The best and bravest people were either arrested early on or got out. But he’s pondering (and I think this is autobiographical) the failure of good decent people critical of the regime to be more effective.

That didn’t happen. (Along the way, one must acknowledge that many of them became complicit). But by staying in and working from inside the regime, they also failed to offer a clearer example of resistance.

That’s why by 1942 Bonhoeffer believes (as he writes here) that “only an act of liberation, not instruction, can overcome stupidity.”

The trucker above says he’s seeking liberation, too. Liberation from responsibility. How would Bonhoeffer persuade a man that he has agency and can visit his dying daughter by making the right choice?

One thing DB ignores is the psychology of all this. (He describes stupidity as a sociological problem). In Nazi Germany, we’re also looking at the pressures and dynamics within a fascist police state.

In other circumstances, however (eg, the truckers’ protests), this gets back to the peer pressures within a group that’s getting its information only from certain sources, in which there is a lot of pressure to conform to the will of the group (and a reward for doing so).

I’ve studied this in terms of the psychology of group behavior in Nazi Germany, but the literature on personality cults, mob behavior, etc., shows that the longer and more deeply a person gets involved in something like this, the less individual agency they perceive they have.

For Bonhoeffer personally — he wrote as a theologian and person of deep faith — that faith has the capacity to make someone see more clearly. But “After Ten Years” is a rather bleak assessment.

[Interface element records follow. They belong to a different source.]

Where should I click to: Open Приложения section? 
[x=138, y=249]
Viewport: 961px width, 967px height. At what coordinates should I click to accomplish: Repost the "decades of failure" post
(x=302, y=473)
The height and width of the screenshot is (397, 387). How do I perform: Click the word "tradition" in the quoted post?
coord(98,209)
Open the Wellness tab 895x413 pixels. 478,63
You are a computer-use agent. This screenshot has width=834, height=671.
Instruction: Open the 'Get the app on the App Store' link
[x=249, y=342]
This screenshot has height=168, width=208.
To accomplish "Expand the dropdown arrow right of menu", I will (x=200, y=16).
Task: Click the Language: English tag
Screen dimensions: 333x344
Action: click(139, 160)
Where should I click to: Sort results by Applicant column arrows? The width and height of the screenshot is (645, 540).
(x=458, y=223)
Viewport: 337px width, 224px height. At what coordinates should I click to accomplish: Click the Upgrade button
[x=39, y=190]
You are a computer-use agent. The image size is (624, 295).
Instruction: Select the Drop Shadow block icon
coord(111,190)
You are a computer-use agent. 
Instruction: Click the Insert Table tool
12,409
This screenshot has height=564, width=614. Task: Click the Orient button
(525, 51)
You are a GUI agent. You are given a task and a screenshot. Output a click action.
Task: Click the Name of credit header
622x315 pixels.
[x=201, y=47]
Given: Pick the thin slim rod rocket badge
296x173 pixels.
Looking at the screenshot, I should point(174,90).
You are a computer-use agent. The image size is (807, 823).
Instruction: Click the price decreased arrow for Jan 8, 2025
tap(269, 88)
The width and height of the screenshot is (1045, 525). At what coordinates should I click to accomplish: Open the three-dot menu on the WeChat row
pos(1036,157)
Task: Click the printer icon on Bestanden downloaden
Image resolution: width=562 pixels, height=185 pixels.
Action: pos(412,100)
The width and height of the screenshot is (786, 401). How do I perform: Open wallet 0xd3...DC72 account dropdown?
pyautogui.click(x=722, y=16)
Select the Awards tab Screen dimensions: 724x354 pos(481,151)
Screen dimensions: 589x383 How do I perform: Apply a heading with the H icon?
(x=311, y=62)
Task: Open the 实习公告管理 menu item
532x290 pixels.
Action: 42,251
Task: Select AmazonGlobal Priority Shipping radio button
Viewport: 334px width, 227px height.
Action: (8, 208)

I’m reminded of something Michael Josephson said in 1989:

Success can be defined so many different ways but right now it is defined in a kind of how high is your position, how many people work for you, how high is your salary. When you get into that kind of yuppie version of success, you’re going to sacrifice things along the way. There’s not enough commitment to the ground rules of civil virtue.

A society focused on “success” (greed, selfishness) is a society in which a man won’t do the right thing to see his dying daughter and as a consequence, will make sacrifices he can’t reverse along the way.

He’s making an important point about what we value publicly and how that affects the individual’s ethics and sense of responsibility.

I’ve been very disturbed by some of the very callous reactions during the pandemic – eg, the minimization of the deaths in nursing homes, the rush to get back to normal when thousands of people are still getting sick and dying (and when large sectors of the population — children under the age of 6 — can’t yet be vaccinated).

But as I saw somewhere, the scale of the callousness has been on display for some time now in how we’ve dealt with school shootings, the high level of violence in our society and the much higher levels of violence experienced by people of color and the poor.